◆ Task description
Produce as output only the lines below starting at the line with "You are a GUI" and continuing through the line with "Screen dimensions: 1080x996", each one exactly as written.

◆ Provided information
-------------------------

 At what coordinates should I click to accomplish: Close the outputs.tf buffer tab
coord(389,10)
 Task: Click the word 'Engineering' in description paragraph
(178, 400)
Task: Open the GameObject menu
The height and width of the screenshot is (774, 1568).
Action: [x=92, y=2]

-------------------------

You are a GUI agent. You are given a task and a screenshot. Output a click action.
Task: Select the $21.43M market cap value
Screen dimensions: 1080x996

-------------------------

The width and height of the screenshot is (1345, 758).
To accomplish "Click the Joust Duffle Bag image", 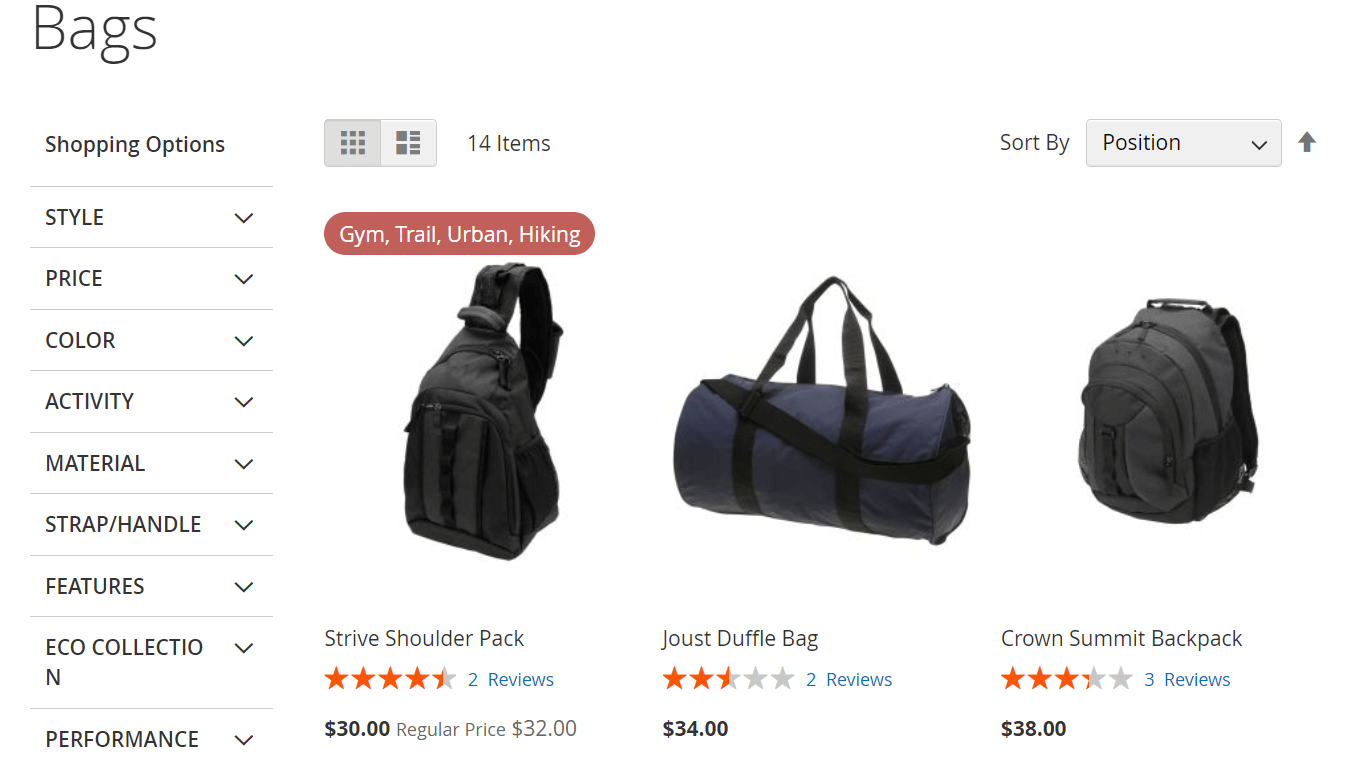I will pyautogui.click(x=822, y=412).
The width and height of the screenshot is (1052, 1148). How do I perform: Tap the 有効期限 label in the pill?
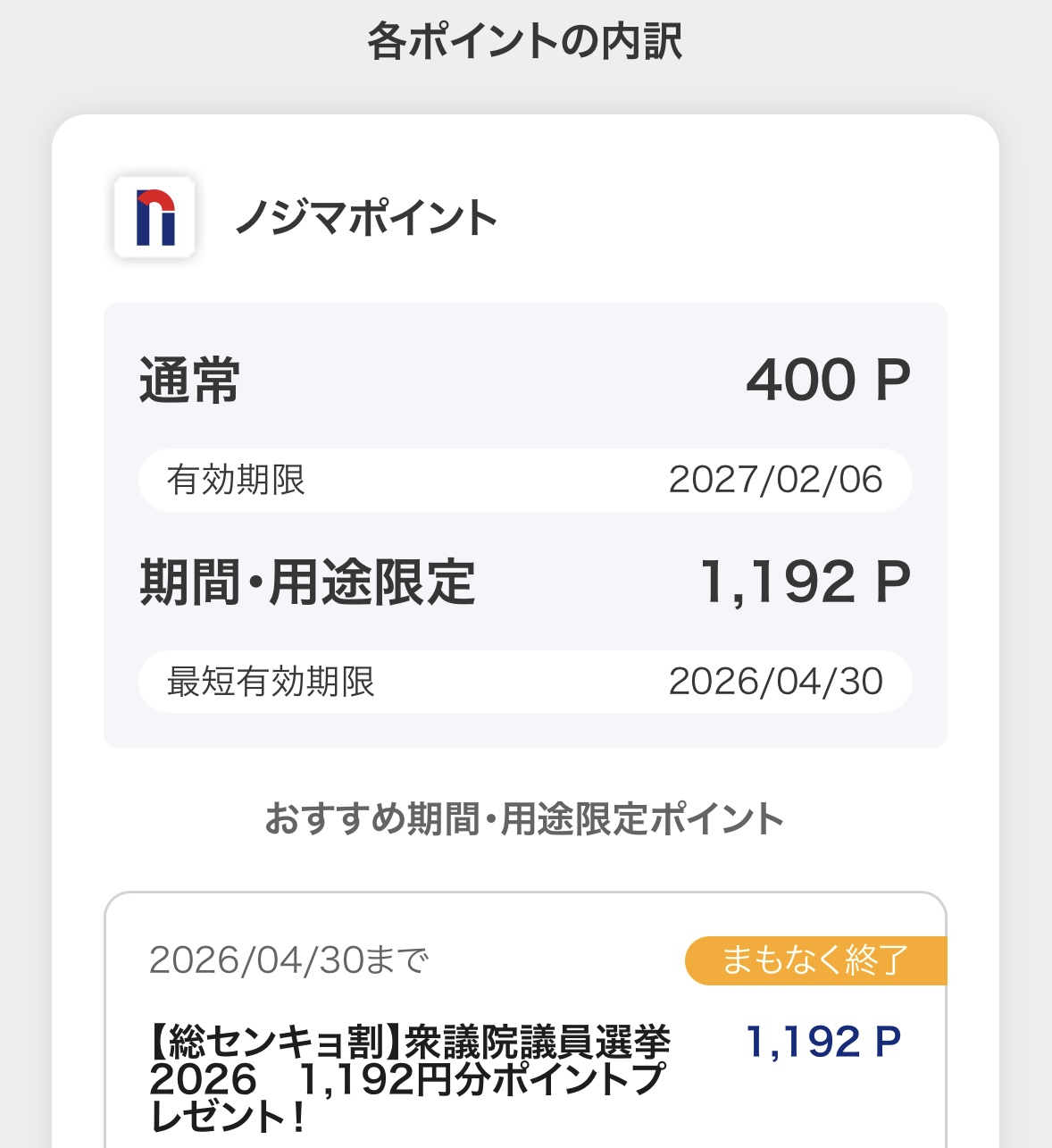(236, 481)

-------------------------

◆ Result of the exercise
You are a GUI agent. You are given a task and a screenshot. Output a click action.
Task: Select the $21.43M market cap value
Screen dimensions: 1080x996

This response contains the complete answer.